(Stored dataset items)
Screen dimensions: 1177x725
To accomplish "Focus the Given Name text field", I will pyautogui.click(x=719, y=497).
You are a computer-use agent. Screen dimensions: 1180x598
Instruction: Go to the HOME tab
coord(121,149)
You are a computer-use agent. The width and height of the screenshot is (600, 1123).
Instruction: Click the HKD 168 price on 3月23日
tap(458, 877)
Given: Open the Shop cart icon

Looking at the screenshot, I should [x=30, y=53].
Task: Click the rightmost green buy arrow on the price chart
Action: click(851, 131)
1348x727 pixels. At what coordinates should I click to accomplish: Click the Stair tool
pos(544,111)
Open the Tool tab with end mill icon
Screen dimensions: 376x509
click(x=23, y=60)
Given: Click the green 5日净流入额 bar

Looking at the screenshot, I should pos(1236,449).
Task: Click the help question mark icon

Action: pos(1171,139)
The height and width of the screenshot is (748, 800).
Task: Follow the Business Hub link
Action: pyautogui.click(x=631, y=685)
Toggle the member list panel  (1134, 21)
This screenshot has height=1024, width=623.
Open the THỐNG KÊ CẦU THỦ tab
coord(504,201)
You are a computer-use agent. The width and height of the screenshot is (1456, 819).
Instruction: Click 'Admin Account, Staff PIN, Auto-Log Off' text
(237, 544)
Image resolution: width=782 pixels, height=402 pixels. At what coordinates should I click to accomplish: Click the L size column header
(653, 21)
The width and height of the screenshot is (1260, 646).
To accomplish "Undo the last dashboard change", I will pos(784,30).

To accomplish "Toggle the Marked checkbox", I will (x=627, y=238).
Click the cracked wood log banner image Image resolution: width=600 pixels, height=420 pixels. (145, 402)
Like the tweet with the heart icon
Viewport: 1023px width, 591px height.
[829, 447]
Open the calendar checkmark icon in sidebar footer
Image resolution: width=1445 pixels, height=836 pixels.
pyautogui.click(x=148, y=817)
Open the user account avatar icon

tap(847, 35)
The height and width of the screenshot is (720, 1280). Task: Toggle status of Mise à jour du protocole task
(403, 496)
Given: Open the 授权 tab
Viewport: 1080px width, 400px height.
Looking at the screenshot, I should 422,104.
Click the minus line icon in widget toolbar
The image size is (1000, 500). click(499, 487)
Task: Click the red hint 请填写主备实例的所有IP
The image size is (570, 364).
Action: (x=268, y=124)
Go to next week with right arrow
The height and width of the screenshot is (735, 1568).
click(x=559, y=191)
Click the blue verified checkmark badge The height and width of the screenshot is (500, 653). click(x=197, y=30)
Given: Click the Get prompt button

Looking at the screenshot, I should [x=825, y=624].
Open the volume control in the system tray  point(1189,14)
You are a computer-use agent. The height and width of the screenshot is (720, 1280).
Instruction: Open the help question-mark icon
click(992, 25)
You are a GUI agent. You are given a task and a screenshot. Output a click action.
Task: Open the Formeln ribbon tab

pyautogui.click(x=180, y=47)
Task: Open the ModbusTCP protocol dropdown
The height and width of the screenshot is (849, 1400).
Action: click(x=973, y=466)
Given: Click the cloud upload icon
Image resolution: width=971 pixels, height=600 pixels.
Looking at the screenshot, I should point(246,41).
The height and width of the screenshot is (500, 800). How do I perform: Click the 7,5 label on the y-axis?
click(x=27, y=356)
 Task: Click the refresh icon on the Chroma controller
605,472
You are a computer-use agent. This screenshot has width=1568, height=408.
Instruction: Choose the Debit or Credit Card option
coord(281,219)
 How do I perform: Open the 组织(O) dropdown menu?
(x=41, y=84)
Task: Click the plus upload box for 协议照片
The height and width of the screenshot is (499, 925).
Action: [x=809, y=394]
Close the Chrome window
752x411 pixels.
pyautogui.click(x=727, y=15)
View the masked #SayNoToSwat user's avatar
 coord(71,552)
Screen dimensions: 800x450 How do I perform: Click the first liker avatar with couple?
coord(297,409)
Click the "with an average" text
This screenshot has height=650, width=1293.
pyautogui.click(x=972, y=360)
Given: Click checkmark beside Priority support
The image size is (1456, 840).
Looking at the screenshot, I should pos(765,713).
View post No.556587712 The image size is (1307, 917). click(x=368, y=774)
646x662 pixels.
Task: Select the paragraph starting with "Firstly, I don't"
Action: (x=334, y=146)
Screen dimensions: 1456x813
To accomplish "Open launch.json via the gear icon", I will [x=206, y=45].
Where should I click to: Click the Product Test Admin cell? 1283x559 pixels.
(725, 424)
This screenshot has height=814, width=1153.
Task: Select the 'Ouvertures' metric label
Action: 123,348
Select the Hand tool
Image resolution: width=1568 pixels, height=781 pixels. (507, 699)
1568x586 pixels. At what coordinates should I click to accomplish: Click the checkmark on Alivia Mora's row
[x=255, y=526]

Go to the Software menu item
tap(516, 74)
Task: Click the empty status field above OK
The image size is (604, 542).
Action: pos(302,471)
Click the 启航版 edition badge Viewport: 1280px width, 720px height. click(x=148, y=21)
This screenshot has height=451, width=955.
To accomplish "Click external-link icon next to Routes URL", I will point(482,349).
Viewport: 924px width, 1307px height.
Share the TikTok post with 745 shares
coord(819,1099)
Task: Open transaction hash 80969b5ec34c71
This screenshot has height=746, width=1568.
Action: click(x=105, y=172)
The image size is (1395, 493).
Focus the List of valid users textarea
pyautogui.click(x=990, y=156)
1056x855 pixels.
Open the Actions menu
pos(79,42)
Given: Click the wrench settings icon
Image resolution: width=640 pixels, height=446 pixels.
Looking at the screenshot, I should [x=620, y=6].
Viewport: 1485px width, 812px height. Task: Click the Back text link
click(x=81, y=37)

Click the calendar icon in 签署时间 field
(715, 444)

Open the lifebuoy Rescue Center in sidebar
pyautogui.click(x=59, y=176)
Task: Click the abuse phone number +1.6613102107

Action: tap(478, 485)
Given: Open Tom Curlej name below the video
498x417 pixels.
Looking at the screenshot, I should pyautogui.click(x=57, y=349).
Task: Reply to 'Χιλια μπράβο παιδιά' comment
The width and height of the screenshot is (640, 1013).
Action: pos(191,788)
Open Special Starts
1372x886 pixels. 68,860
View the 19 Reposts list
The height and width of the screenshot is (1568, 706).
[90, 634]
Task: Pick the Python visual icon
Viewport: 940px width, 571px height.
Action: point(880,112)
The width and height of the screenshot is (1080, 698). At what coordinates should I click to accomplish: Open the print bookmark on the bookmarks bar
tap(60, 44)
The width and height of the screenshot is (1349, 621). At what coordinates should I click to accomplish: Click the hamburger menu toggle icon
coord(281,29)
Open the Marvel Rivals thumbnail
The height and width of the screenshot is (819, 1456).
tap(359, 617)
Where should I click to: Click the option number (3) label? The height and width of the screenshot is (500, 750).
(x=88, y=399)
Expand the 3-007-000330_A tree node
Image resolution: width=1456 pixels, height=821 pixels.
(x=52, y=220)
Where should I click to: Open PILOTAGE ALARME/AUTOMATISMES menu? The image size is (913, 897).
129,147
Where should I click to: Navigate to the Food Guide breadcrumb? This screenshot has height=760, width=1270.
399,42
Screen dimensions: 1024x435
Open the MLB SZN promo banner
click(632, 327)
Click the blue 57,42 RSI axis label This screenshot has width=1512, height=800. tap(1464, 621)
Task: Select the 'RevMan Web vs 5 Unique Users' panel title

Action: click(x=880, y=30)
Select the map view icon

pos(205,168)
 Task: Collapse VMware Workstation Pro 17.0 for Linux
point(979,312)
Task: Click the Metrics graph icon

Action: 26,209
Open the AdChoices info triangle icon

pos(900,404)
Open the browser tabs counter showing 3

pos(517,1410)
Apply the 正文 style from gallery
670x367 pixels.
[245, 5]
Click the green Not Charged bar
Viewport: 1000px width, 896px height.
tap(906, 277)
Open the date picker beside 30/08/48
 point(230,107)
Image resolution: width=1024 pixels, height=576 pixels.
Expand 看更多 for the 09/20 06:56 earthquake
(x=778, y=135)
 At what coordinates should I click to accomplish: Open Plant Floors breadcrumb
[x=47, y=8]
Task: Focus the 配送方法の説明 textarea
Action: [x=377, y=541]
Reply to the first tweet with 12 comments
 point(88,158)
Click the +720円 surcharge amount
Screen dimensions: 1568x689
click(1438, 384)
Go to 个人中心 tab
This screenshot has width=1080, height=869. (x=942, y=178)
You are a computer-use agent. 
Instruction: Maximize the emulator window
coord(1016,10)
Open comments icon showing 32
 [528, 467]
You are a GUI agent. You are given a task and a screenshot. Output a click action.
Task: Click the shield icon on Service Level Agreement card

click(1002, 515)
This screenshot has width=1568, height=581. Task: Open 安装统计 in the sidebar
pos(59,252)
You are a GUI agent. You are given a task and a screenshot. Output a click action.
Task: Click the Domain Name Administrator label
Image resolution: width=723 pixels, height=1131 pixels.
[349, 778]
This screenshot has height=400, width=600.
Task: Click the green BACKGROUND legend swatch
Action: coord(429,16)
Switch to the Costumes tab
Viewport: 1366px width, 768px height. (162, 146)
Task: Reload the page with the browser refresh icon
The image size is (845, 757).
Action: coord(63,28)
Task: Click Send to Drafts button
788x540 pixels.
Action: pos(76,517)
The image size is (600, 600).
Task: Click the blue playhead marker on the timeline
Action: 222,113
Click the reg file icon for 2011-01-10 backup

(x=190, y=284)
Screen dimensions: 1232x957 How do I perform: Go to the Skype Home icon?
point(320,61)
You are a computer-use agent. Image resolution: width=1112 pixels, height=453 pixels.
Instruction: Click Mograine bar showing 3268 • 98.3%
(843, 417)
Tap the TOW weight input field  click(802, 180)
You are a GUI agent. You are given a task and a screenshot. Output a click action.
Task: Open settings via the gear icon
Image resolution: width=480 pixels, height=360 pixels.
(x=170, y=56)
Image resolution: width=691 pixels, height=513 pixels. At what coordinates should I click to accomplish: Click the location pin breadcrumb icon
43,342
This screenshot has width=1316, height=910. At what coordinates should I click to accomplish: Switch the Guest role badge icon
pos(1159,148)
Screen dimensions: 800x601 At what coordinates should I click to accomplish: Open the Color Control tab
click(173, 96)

What you need to do ::
State how many lines of the records above contain "will", with no words besides the number.

Answer to the problem ::
5